Yeni başlayan girişimcilere tavsiye edebileceğiniz öğrenme kaynakları nelerdir?

Biz henüz ticari açıdan başarılı bir girişimci değiliz. Ama yine de edindiğimiz tecrübelerden bir kaçını söylemek istiyorum.

Birincisi girişimci arkadaşlarımız “sermaye” kavramını iyice öğrenmeliler. Az olsun çok olsun farketmez. Resmi bir şirket olsun olmasın farketmez. Ortaya 1.000 TL de olsa bir sermaye koyup işlerini bununla yürütmeye ve bir dönemin sonunda bu sermayenin yerinde durup durmadığına bakarak ilerleyişlerini takip etmeye çalışsınlar.
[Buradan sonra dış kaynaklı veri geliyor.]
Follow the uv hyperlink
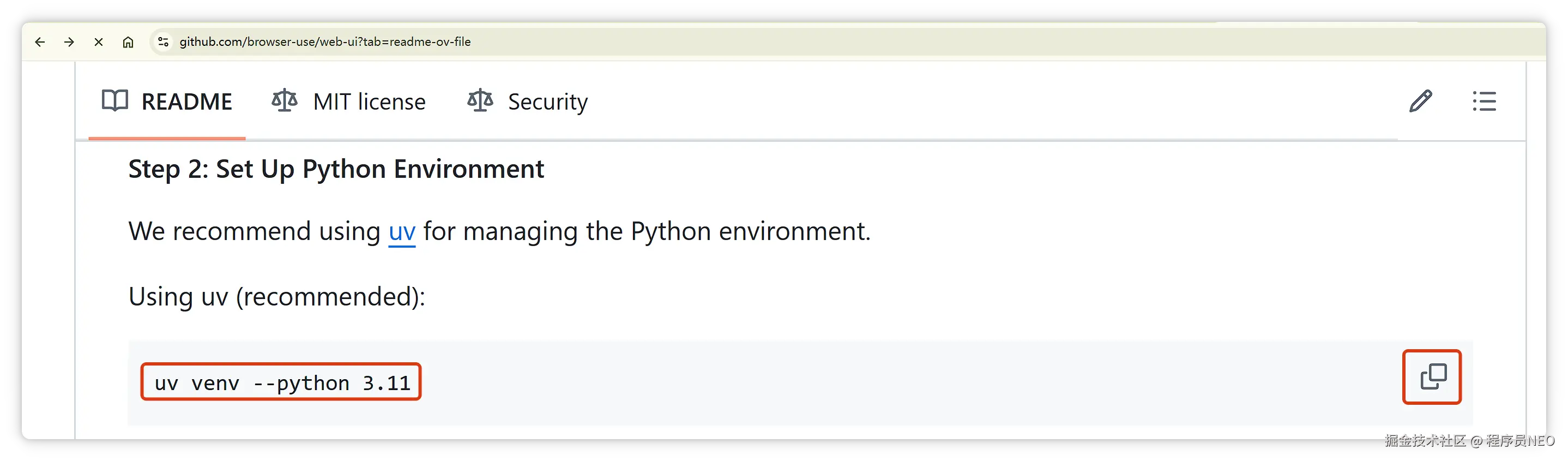Viewport: 1568px width, 461px height. point(402,232)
Sermayeleri olur da bitmeye yüz tutunca vazgeçmeyip üzerine ekleyip yola bir süre daha devam etsinler. Bir kaç arkadaş beraber girişiyorlarsa hepsi bu sermayeye ortak olup bütün masraflar burdan harcansınlar.

İkinci tavsiyemiz; eğer yazılım üzerine bir girişim yapıyorlarsa sadece ana fonksiyonlara odaklanıp bir an önce yayına almaya baksınlar. Biz Kitapi’de bunu yaptık ve memnunuz. Fakat bir şekilde içinde olduğumuz başka başka girişimlerde sırf bütün modüller mükemmel olsun, en ufak ayrıntı t=0 anında bile devrede olsun gibi zorlayıcı unsurlarla boğuşmaktan, detaycılıktan o projelerin hayata geçemediğine de üzülerek şahit olduk. Bundan çok daha fazla tecrübeyi yaşamışlardan bizzat öğrenebilirsiniz. Mesela Fırat Demirel’in Geleceği Görenler kitabı çok güzel örnekler içeriyor. Tavsiye ederim.
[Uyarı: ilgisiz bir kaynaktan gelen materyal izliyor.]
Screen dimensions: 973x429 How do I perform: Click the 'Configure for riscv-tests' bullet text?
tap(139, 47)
Son olarak bu yazıyı okuyanlara vereceğiniz beş tavsiyeniz neler olurdu?

Biz tavsiye verecek kıymette kişiler değiliz. Her soruya cevap vermek lazım olduğundan yukarıdaki cevapları vermiş bulunduk :) Hülasa gayret etmeliyiz, çok çalışmalıyız ama gerisi nasip işi. Olmayınca çok üzülmemeliyiz.

Bize bu fırsatı verdiğiniz için teşekkür ederiz. Sayenizde kendimiz için de geleceğe bir mesaj bırakmış olduk. Sevgiler.